仏重ねて此の義を宣べんと欲して、偈を説いて言わく

譬(たと)えば長者、一(ひとつ)の大宅(だいたく)有らん。その宅(いえ)久(ひさ)しく故(な)りて、復(また)頓弊(とんべい)し、堂舎(どうしゃ)高(ひど)く危(あやう)く、柱根(ちゅうこん)摧(くだ)け朽(く)ち、梁棟(りょうとう)傾(かたむ)き斜(ゆが)み、基陛(きべい)頽(くず)れ毀(やぶ)れ、牆壁(しょうびゃく)圮(やぶ)れ坼(さ)け、泥塗(でいず)褫(あば)け落(お)ち、覆苫(ふせん)乱(みだ)れ墜(お)ち、椽梠(でんりょ)差(たが)い脱(ぬ)け、周障(しゅうしょう)屈曲(っくっこつ)して雑穢充徧(ぞうえじゅうへん)せり。

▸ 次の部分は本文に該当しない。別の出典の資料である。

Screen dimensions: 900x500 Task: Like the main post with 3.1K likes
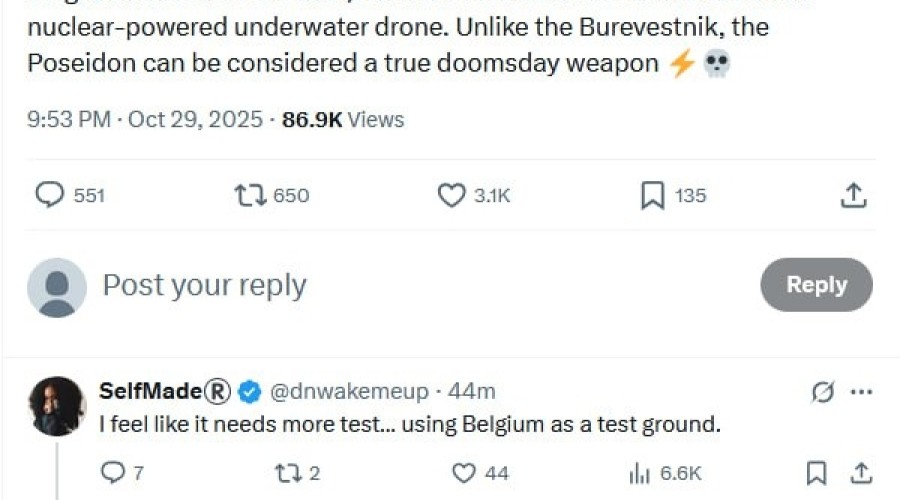452,195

五百人有って其の中に止住す。鵄(し)・梟鵰(きゅうちょう)・鷲(じゅ) 烏(う)・鵲(しゃく)・鳩(くう)・鴿(ごう)・蚖(がん)・蛇(じゃ)・蝮(ふつ)・蠍(かつ)・蜈蚣(ごく)・蚰蜒(ゆえん)・守宮(しゅぐう)・百足(ひゃくそく)・鼬(ゆ)・狸(り)・鼷鼠(けいそ)・諸の悪蟲(あくちゅう)の輩(やから)、交横馳走(きょうおうちそう)す。

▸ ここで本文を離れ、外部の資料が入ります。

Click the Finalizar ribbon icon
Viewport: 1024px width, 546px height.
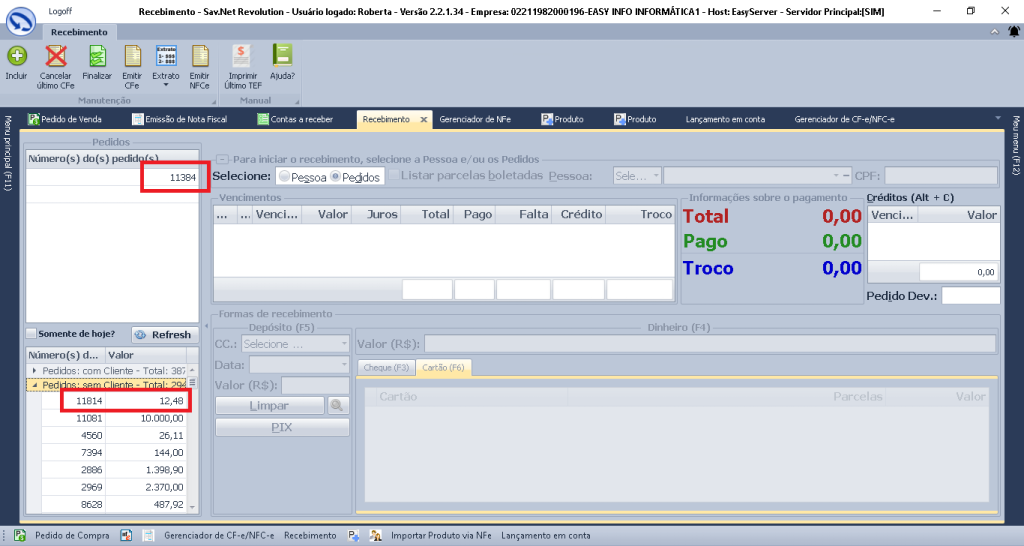97,57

屎尿(しにょう)の臭(くさ)き処、不浄(ふじょう)流れ溢(み)ち、蜣蜋(こうろう)・諸蟲(しょちゅう)、而も其の上に集まり。狐(こ)・狼(ろう)・野干(やかん)、咀嚼践蹋(そうしゃくせんどう)し、死屍(しし)をざい齧(けつ)して骨肉狼藉(こつにくろうじゃく)し、是れに由って群狗(ぐんく)競(きそ)い来(きた)って搏撮(はくさつ)し、飢羸慞惶(けるいしょうおう)して処々に食を求む。

闘諍摣掣(とうじょうしゃせい)し啀(がい)ざい嘷吠(ごうばい)す。其の舎(いえ)の恐怖、変ずる状(かたち)是の如し。処々に皆、魑魅魍魎(ちみもうりょう)・夜叉・悪鬼有り。人肉・毒蟲(どくちゅう)の属(たぐい)を食噉(じきだん)す。諸の悪禽獣(あくきんじゅう)、孚乳産生(ふにょうせんしょう)して、各(おのおの)自ら蔵(かく)し護(まも)る。